[[ Dataset content, beginning ]]

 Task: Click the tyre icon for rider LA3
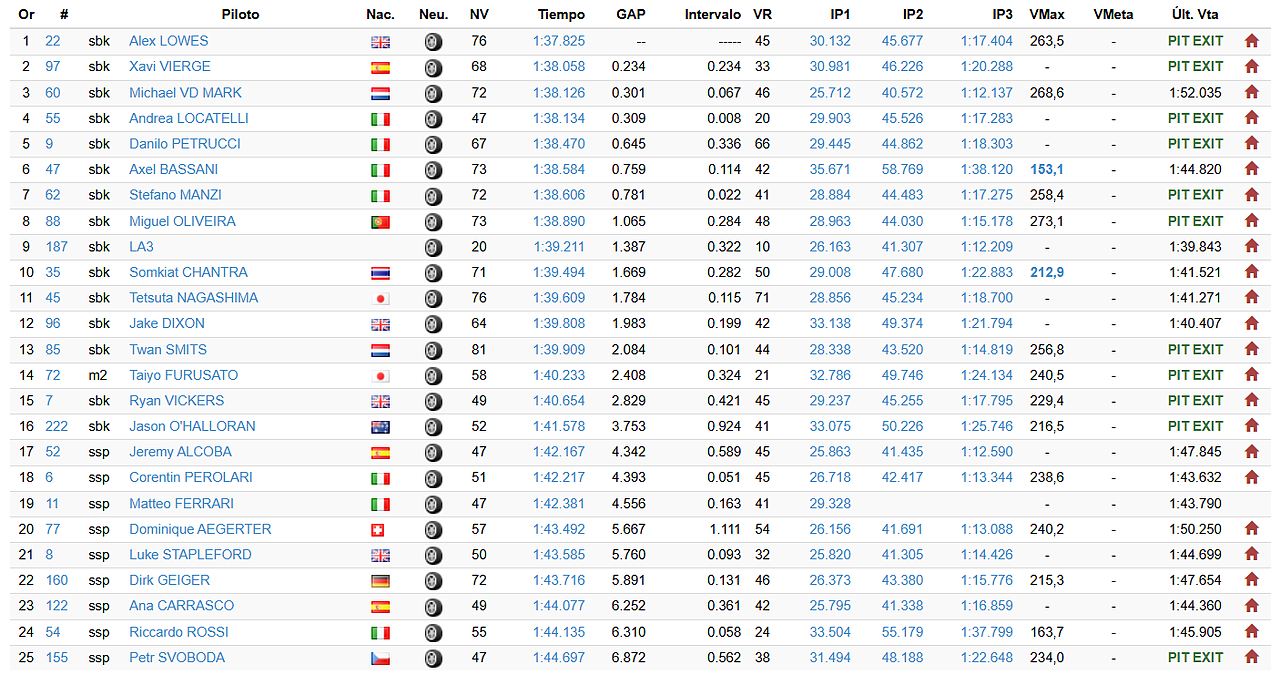(x=433, y=247)
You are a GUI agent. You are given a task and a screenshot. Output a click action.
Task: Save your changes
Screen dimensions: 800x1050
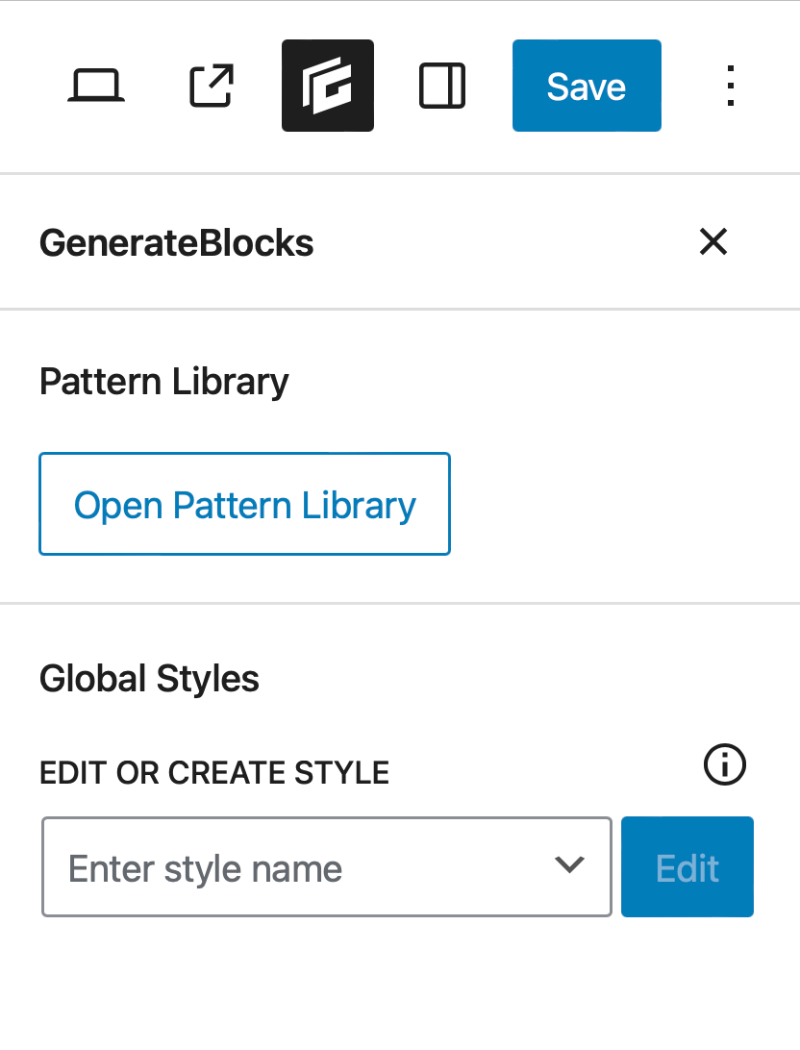(x=586, y=86)
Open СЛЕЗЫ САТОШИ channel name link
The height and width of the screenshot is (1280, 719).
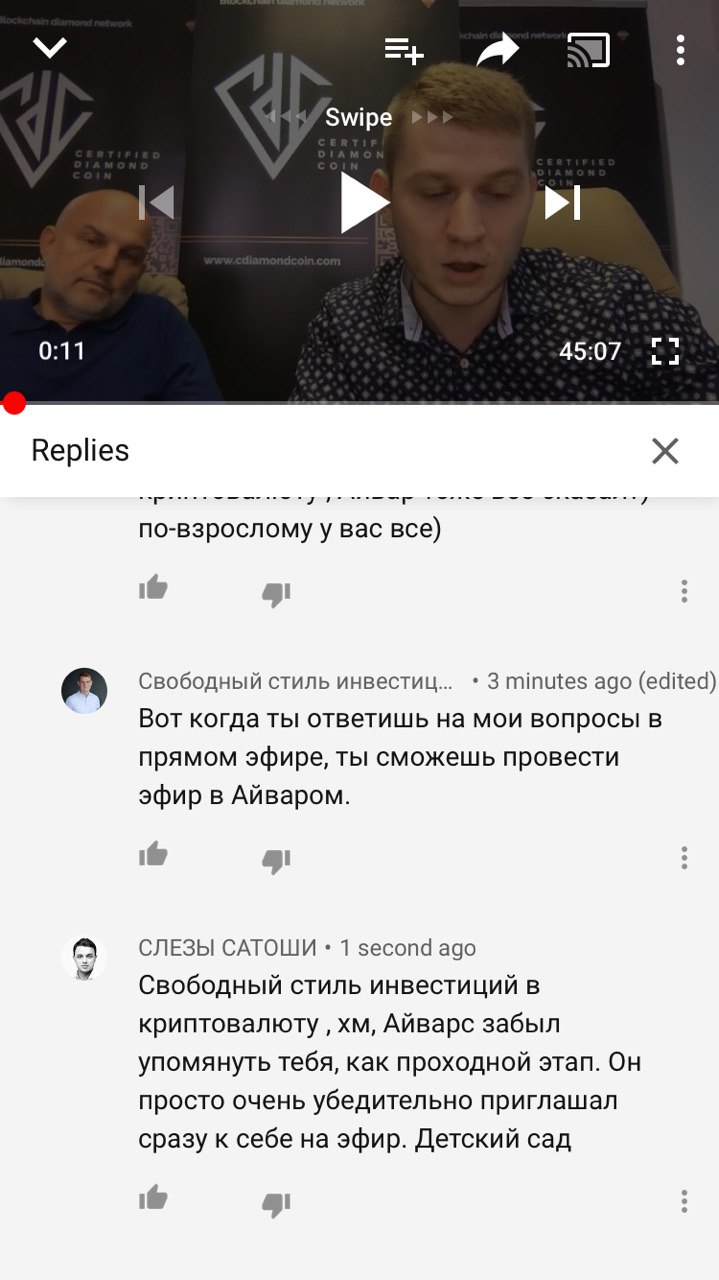click(x=227, y=948)
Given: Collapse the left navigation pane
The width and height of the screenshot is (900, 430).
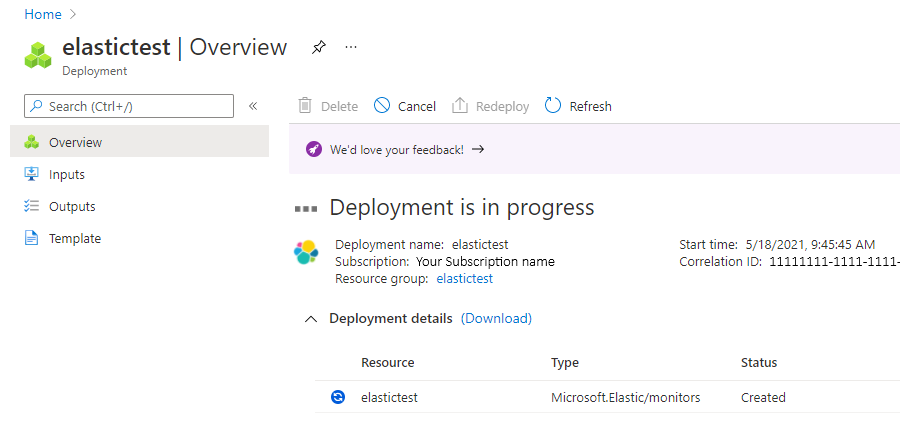Looking at the screenshot, I should pyautogui.click(x=253, y=106).
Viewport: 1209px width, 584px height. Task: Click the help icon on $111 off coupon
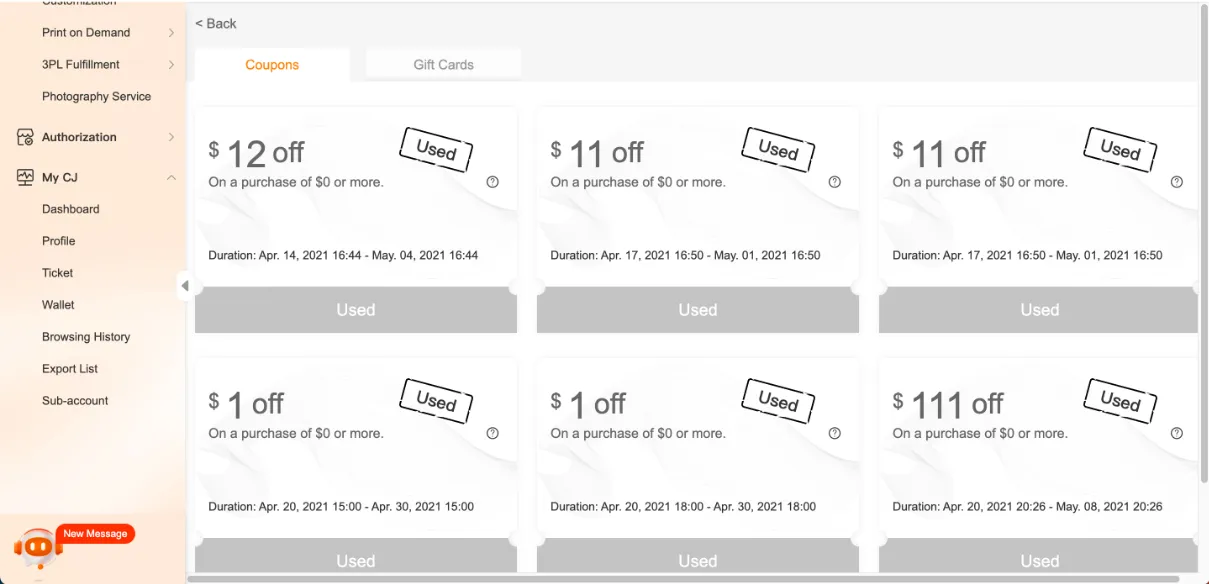(1176, 433)
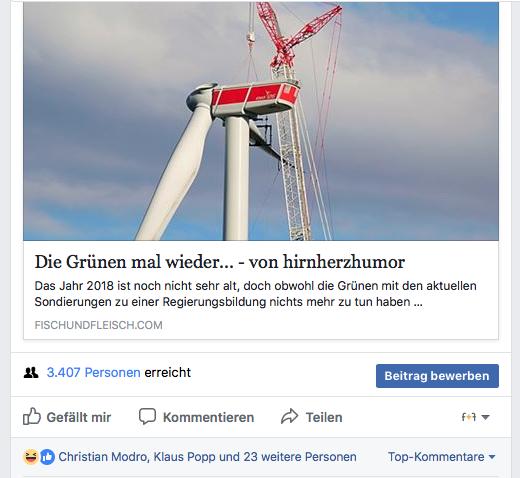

[[ Dataset content, end ]]

The problem ▸ Write out exactly the lines from the one containing "Screen dimensions: 800x1050" to the last line of the records above, both included, and leave out any pictures.

Output for this task ▸
Screen dimensions: 800x1050
(x=586, y=86)
Open СЛЕЗЫ САТОШИ channel name link
The height and width of the screenshot is (1280, 719).
click(x=227, y=948)
Given: Collapse the left navigation pane
The width and height of the screenshot is (900, 430).
Looking at the screenshot, I should pyautogui.click(x=253, y=106).
Viewport: 1209px width, 584px height. Task: Click the help icon on $111 off coupon
(1176, 433)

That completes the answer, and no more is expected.